Kemudian ada pula, KDRT yang berkaitan dengan ekonomi atau penelantaran rumah tangga. Misalnya suami tidak menafkahi istri padahal dapat dikategorikan mampu yang berdampak pada menghambatnya keuangan keluarga.
"Psikis itu sekarang juga banyak dilaporkan tapi belum terlalu populer dan belum dikenal juga. Karena sistemnya belum ada dan masih sangat sedikit tempat untuk pelayanannya," ucapnya.
Menurut Mariana, terdapat sejumlah faktor yang sering kali terjadi di masyarakat. Yaitu dikarenakan faktor pola asuh, keluarga, hingga budaya patriarki yang telah tertanam di pikiran laki-laki dan perempuan di Indonesia.
"Ada juga beberapa hal karena dia meniru orang tuanya sehingga dia juga memukul atau dia jadi korban, itu yang jadi faktornya," dia menandaskan.
Korban KDRT Harus Berani Melapor
Menteri Pemberdayaan Perempuan dan Perlindungan Anak (PPPA) Bintang Puspayoga meminta korban kekerasan dalam rumah tangga (KDRT) untuk berani melapor ke aparat penegak hukum, seperti yang dilakukan Lesti Kejora.
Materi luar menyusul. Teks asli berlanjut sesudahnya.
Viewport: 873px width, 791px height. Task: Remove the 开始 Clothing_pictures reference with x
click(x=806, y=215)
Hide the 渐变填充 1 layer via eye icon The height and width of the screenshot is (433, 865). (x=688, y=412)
Hal ini agar para pelaku KDRT mendapat efek jera sehingga kejadian serupa tak terulang.
"Sekarang kita imbau seluruh lapisan masyarakat, siapapun yang jadi korban (KDRT) harus berani speak up, (agar) memberikan keadilan kepada korban dan efek jera kepada pelaku sehingga tidak terjadi kasus berulang," jelas Bintang di Kompleks Istana Kepresidenan Jakarta, Selasa (11/10/2022).
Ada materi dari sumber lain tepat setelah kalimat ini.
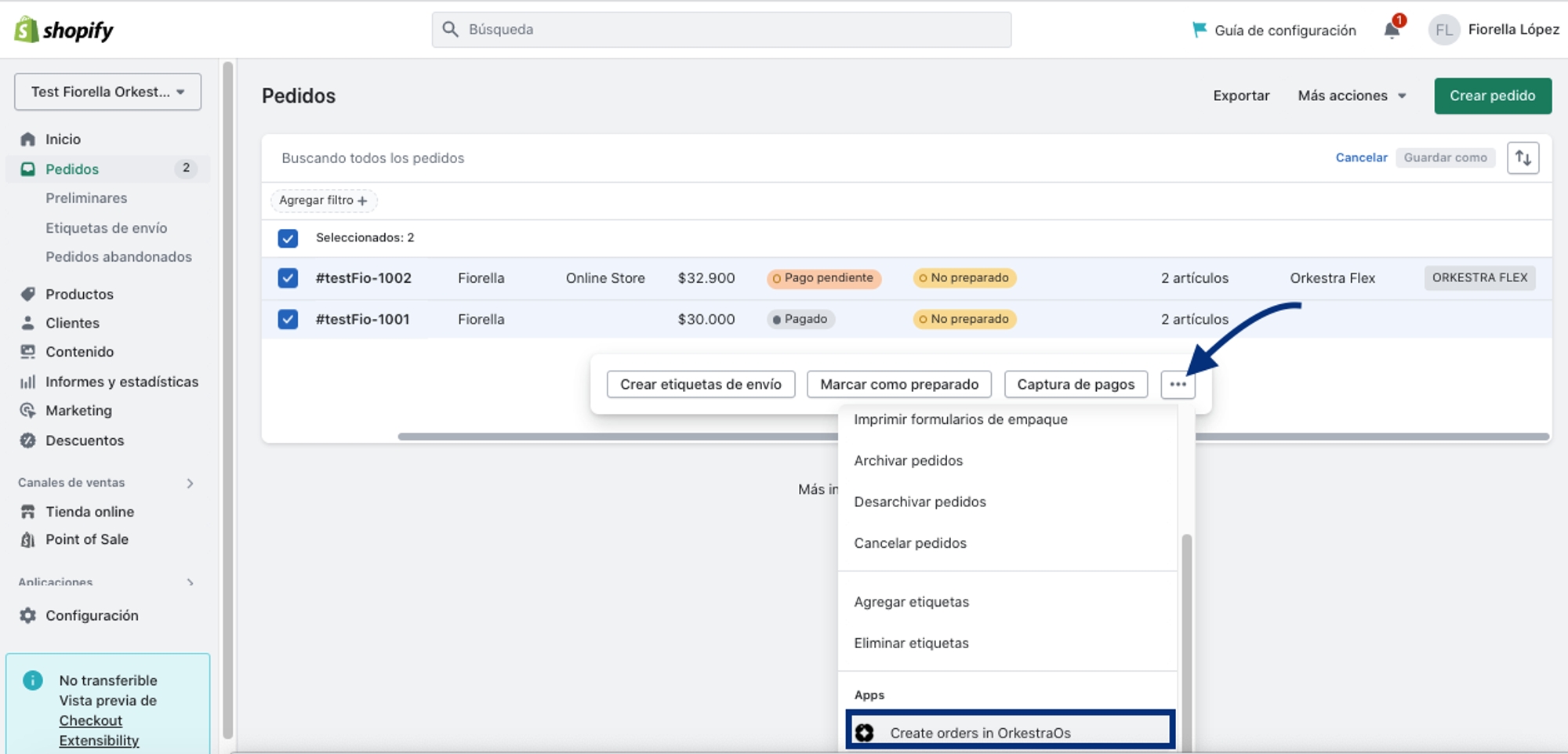Click the Cancelar link in search bar
This screenshot has height=754, width=1568.
tap(1361, 158)
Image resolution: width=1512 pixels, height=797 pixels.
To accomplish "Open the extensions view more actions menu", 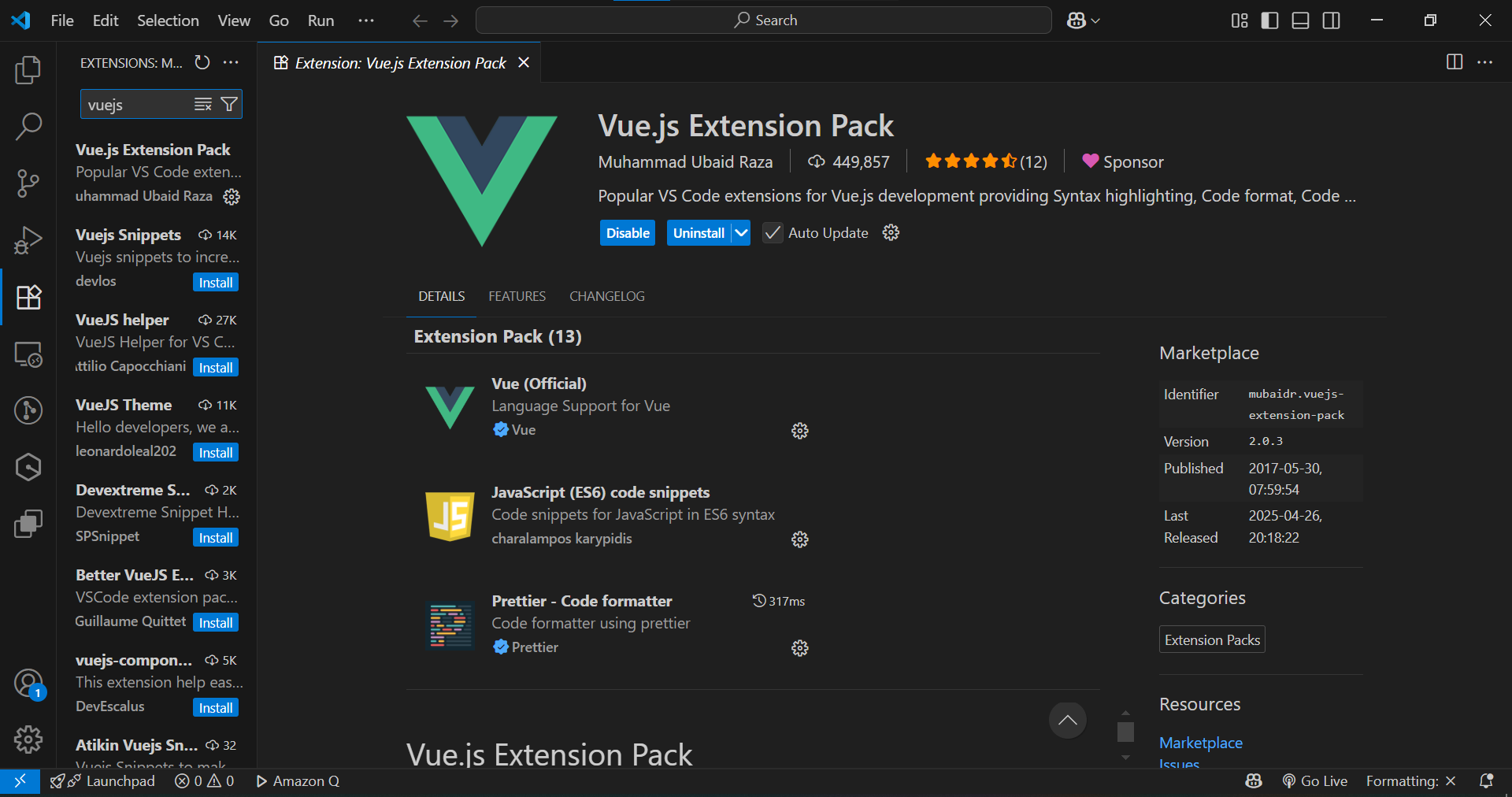I will point(231,62).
Menurut dia, Kementerian PPPA tengah menunggu proses hukum KDRT Lesti Kejora. Bintang menyebut kasus KDRT yang menimpa Lesti menjadi evaluasi bagi pihaknya.
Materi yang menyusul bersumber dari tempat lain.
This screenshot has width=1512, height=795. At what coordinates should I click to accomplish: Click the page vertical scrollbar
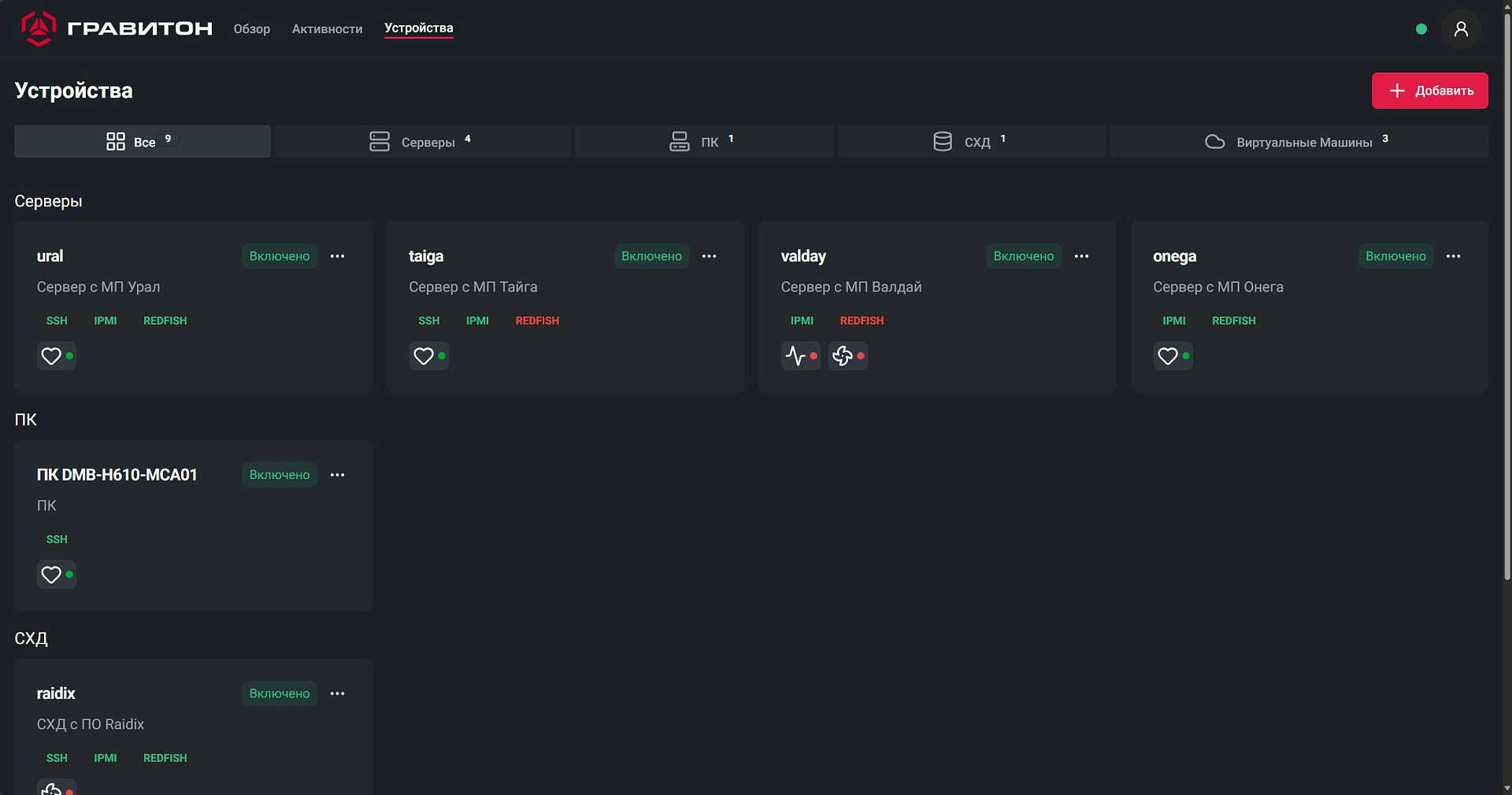click(x=1506, y=315)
"Bagaimanapun juga jadi evaluasi kita bersama bahwa pentingnya kita memberikan edukasi ke masyarakat yang kita mulai dari akar rumput, dari keluarga itu penting," ujar dia.
Bintang menyampaikan Kementerian PPPA telah membuka layanan pengaduan bagi masyarakat yang mengalami KDRT. Tak hanya korban, masyarakat yang melihat adanya KDRT juga dapat melaporkan ke Kementerian PPPA.
"Kita sudah dan kita sudah punya call center dengan SAPA 129 demikian juga dengan whatsapp 0811111129129 itu kita dorong untuk itu," kata dia.
"Tidak hanya korban yang melihat, yang mendengar itu juga harus ikut peduli melaporkan terjadinya kekerasan," sambung Bintang.